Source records

[BEGIN]

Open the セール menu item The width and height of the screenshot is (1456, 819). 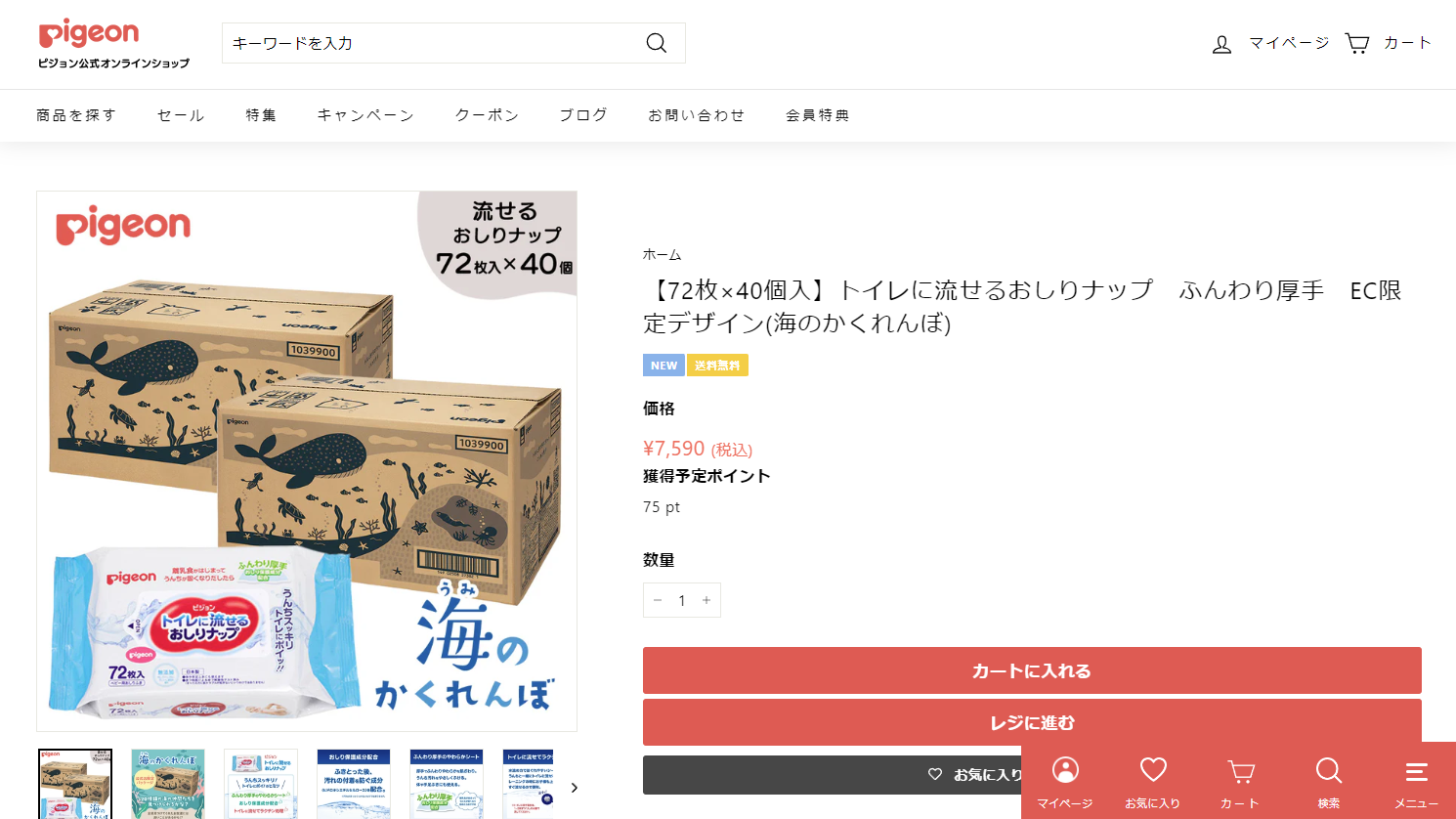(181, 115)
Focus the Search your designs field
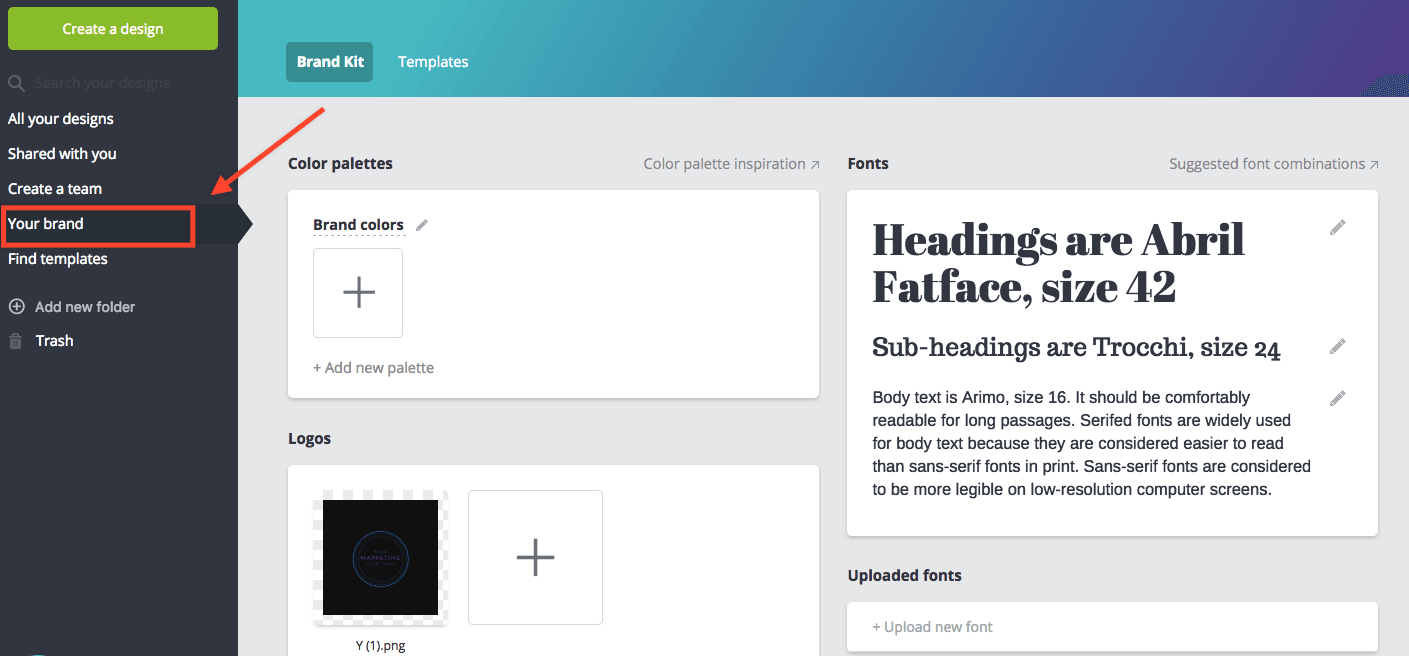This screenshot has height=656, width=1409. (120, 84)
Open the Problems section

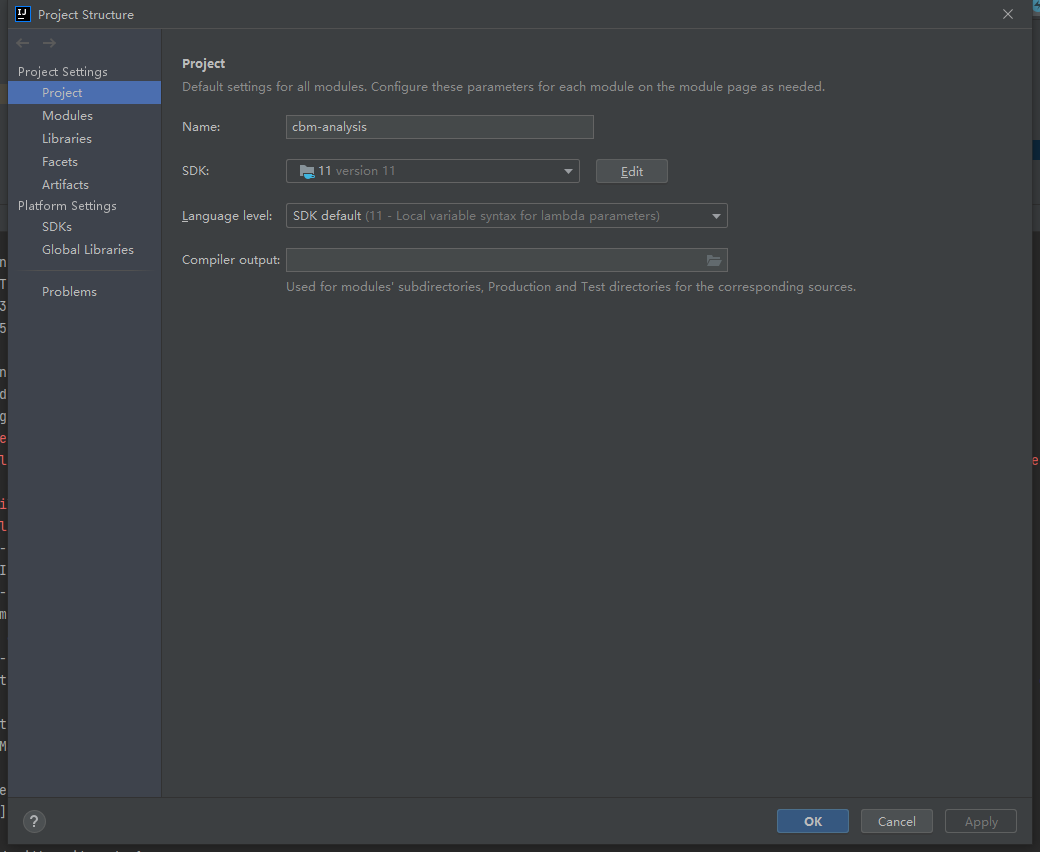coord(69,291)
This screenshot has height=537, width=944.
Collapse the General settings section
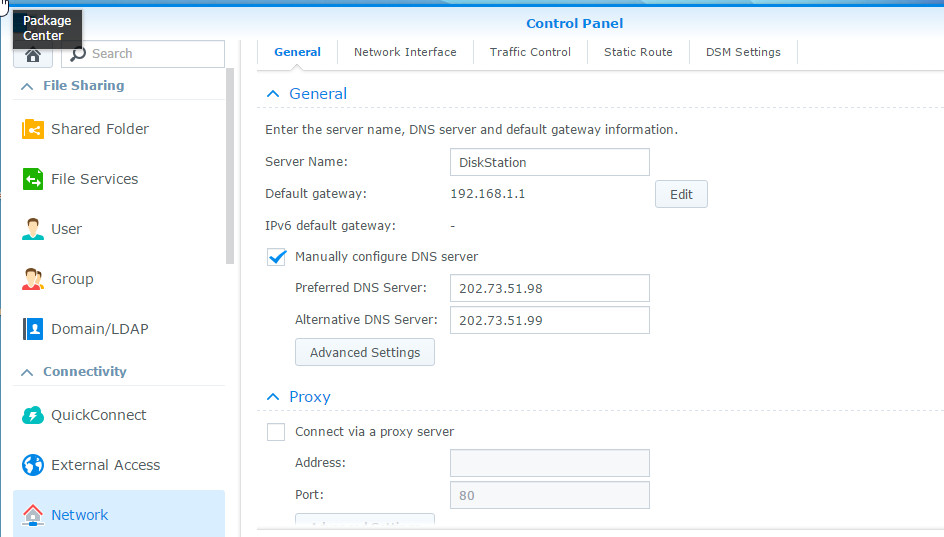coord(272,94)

[END]

▶ _Directive_
Pull out every line of the data above that contains the word "section", and copy each of those lines in full.

▶ _Finished answer_
Open the Problems section
Collapse the General settings section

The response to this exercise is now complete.